De volta ao trabalho após 21 dias de greve nacional, os bancários paranaenses tiveram que enfrentar um movimento relativamente tranquilo em grande parte das agências de Curitiba, Londrina e outras cidades do Estado. Nas agências londrinenses do Centro, visitadas pela FOLHA, poucos clientes reclamavam das filas ou da demora no atendimento. Dos dez sindicatos bancários do Paraná, nove determinaram - através de assembleias - o término da paralisação ontem no início da manhã, após a proposta feita pela Federação Nacional dos Bancos (Fenaban) no sábado à noite. Apenas na Capital a assembleia aconteceu no domingo à tarde, onde estiveram reunidos 1,3 mil trabalhadores de toda a região metropolitana.

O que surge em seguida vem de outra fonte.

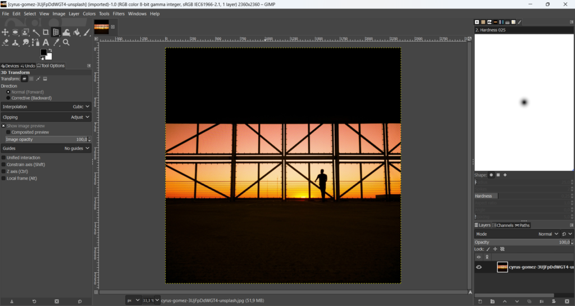Viewport: 575px width, 306px height.
Task: Activate the Zoom magnifier tool
Action: pyautogui.click(x=66, y=43)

Wanderley Crivellari, presidente do Sindicato dos Bancários de Londrina, confirmou que a movimentação de clientes foi pequena no primeiro dia pós- paralisação. Ele comentou que a permanência dos bancários nas salas de autoatendimento durante a greve foi importante para que os clientes continuassem a ser atendidos enquanto as 100 agências da cidade e região estavam fechadas. ''Isso fez com que o movimento de hoje (ontem) estivesse menor. Durante a greve, tivemos alguns problemas apenas em relação aos depósitos e acúmulos de outros serviços, que certamente durante esta semana serão normalizados.''
O sindicalista ressaltou ainda que os trabalhadores da cidade ficaram satisfeitos com a negociação entre o Comando Nacional dos Bancários e a Fenaban, que aconteceu em São Paulo. Entre diversos pontos discutidos, a categoria conquistou um reajuste salarial de 9% (aumento real de 1,5%), valorização do piso em 12% (4,3% de aumento real) e melhorias na distribuição da Participação dos Lucros e Resultados (PLR). O valor estipulado foi de 90% do salário mais R$ 1,4 mil em sua parte básica, além de complemento de 2% do lucro líquido do banco, com limite de R$ 2,8 mil. ''A proposta foi aprovada por ampla maioria. Negociamos por mais de 40 dias e estávamos recebendo negativas para tudo. Inclusive do governo, que dizia que o aumento dos salários poderia gerar inflação'', disse o presidente do Sindicato.
Movimentação
A maioria dos consumidores entrevistados pela FOLHA durante o giro pelas agências não teve problemas para efetuar suas transações direto dentro das agências. O funcionário de serviços gerais Cleison Gomes foi sacar seu FGTS e disse que a agência que frequenta sempre tem um fluxo grande de pessoas. ''Estou aguardando há um certo tempo na fila, mas o movimento está normal'', avaliou ele.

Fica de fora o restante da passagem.